» YOUR OBJECTIVE
Lay out the entries from the line containing "This screenshot has height=756, width=1346." through the line containing "(x=956, y=51)", inclusive, as a Markdown table with the columns Row and Line. Skip blank lines.

» RECORDS SUPPLIED
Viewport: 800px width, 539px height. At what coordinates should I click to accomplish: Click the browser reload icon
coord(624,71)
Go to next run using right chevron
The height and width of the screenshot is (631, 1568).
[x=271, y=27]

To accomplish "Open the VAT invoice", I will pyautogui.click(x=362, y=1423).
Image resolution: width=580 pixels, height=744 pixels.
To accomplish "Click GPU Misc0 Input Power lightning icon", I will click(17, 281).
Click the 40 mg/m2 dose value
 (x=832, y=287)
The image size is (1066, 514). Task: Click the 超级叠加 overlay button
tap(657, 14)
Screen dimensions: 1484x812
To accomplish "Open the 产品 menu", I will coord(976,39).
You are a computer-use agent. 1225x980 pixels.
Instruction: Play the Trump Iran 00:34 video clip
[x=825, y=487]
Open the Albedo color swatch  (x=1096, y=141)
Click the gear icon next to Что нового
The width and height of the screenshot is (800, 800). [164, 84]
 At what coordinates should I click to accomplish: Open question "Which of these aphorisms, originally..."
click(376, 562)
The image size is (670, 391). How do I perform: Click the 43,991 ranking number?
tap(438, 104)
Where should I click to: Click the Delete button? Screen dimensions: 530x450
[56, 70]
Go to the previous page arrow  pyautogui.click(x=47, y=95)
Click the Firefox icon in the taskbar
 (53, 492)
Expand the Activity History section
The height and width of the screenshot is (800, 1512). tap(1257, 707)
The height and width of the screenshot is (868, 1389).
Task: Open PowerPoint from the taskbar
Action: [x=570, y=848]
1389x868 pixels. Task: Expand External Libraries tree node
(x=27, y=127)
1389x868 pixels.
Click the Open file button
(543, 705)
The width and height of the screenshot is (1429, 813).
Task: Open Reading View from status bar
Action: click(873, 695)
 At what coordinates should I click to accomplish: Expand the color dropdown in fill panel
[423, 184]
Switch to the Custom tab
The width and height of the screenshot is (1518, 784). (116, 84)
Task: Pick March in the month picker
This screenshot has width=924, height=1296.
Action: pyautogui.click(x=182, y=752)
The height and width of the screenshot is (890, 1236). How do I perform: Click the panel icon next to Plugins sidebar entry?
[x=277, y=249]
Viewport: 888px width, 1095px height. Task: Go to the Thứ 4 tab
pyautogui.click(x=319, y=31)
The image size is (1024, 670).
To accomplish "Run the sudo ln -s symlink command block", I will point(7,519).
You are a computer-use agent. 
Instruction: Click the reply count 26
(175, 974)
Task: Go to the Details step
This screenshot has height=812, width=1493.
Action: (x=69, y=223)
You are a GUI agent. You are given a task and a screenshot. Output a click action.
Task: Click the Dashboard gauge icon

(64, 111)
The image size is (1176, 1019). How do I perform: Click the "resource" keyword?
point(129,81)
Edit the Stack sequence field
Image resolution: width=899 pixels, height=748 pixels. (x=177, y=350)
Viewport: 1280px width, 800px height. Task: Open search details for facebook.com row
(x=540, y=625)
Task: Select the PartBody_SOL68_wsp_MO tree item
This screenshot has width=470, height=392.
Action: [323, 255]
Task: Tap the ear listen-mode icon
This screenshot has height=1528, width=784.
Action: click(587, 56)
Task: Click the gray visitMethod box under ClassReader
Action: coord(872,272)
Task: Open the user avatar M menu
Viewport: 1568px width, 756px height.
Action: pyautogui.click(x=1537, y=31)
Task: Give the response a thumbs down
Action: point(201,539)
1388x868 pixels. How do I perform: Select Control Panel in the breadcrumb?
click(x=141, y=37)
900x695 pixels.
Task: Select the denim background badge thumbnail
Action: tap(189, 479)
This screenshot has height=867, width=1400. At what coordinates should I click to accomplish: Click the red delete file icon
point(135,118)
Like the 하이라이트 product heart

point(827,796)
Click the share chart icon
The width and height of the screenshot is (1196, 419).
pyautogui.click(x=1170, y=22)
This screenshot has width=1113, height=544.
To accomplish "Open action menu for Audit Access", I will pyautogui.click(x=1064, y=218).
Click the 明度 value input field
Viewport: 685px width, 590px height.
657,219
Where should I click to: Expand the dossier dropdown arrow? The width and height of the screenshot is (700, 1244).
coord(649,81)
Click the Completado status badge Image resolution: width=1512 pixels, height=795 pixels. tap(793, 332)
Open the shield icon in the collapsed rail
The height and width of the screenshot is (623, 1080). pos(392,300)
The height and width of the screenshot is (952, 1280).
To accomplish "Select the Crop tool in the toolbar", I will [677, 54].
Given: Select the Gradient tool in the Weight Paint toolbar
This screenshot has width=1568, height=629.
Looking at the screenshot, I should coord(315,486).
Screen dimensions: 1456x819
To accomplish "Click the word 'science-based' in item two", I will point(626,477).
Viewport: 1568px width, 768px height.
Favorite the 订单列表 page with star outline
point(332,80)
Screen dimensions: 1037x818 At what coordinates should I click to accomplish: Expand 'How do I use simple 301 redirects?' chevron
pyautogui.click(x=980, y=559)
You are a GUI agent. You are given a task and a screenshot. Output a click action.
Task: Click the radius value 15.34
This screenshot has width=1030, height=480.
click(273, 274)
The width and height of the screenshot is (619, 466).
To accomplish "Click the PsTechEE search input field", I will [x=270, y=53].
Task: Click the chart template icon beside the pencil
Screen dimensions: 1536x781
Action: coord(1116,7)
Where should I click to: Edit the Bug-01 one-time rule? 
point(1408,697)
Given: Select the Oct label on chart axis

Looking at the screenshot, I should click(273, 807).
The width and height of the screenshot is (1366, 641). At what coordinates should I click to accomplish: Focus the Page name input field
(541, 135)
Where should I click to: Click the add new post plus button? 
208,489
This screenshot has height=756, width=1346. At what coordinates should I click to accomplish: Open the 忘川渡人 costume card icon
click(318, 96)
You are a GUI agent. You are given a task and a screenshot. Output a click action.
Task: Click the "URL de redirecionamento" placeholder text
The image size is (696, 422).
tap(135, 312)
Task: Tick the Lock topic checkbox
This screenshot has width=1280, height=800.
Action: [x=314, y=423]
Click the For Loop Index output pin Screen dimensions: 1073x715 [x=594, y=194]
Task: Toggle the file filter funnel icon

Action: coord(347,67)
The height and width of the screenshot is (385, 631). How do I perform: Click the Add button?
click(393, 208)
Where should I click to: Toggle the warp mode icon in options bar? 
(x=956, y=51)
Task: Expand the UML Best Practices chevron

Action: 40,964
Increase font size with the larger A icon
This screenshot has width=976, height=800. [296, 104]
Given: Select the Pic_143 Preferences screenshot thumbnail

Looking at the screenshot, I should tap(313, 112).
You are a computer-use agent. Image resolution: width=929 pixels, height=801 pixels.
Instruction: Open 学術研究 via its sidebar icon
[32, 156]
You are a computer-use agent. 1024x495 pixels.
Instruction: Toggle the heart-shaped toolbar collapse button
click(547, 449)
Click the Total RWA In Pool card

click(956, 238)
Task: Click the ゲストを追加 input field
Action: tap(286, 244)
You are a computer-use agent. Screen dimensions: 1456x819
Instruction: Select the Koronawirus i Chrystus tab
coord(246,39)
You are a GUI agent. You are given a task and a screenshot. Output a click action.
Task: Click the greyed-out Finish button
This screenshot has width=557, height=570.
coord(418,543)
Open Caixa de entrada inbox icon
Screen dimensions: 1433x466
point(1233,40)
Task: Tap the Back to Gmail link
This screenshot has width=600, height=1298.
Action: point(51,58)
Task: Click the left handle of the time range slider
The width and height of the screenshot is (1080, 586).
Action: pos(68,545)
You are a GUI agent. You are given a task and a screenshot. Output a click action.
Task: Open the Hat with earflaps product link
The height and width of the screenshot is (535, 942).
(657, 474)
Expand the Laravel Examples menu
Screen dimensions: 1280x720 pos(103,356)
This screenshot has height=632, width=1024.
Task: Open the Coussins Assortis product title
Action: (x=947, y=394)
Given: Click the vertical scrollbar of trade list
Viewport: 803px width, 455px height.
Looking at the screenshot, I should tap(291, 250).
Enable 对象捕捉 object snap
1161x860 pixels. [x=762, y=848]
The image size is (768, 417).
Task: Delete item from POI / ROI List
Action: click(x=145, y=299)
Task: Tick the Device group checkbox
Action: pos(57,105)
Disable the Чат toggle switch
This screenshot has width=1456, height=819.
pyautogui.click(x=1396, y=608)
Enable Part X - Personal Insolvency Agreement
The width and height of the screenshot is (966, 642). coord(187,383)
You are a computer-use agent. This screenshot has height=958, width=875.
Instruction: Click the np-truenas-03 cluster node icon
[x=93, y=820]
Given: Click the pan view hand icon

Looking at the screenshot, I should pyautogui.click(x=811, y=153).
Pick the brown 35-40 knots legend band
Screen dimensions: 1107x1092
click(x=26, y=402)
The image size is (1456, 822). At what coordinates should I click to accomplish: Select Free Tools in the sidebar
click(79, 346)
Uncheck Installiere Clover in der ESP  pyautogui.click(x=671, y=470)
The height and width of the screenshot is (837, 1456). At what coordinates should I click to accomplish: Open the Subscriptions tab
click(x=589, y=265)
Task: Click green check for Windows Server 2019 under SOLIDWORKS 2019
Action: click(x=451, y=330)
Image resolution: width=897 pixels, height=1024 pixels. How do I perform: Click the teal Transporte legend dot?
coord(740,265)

» CORRECT OUTPUT
| Row | Line |
|---|---|
| 1 | This screenshot has height=756, width=1346. At what coordinates should I click to accomplish: Open the 忘川渡人 costume card icon |
| 2 | click(318, 96) |
| 3 | You are a GUI agent. You are given a task and a screenshot. Output a click action. |
| 4 | Task: Click the "URL de redirecionamento" placeholder text |
| 5 | The image size is (696, 422). |
| 6 | tap(135, 312) |
| 7 | Task: Tick the Lock topic checkbox |
| 8 | This screenshot has width=1280, height=800. |
| 9 | Action: [x=314, y=423] |
| 10 | Click the For Loop Index output pin Screen dimensions: 1073x715 [x=594, y=194] |
| 11 | Task: Toggle the file filter funnel icon |
| 12 | Action: coord(347,67) |
| 13 | The height and width of the screenshot is (385, 631). How do I perform: Click the Add button? |
| 14 | click(393, 208) |
| 15 | Where should I click to: Toggle the warp mode icon in options bar?  |
| 16 | (x=956, y=51) |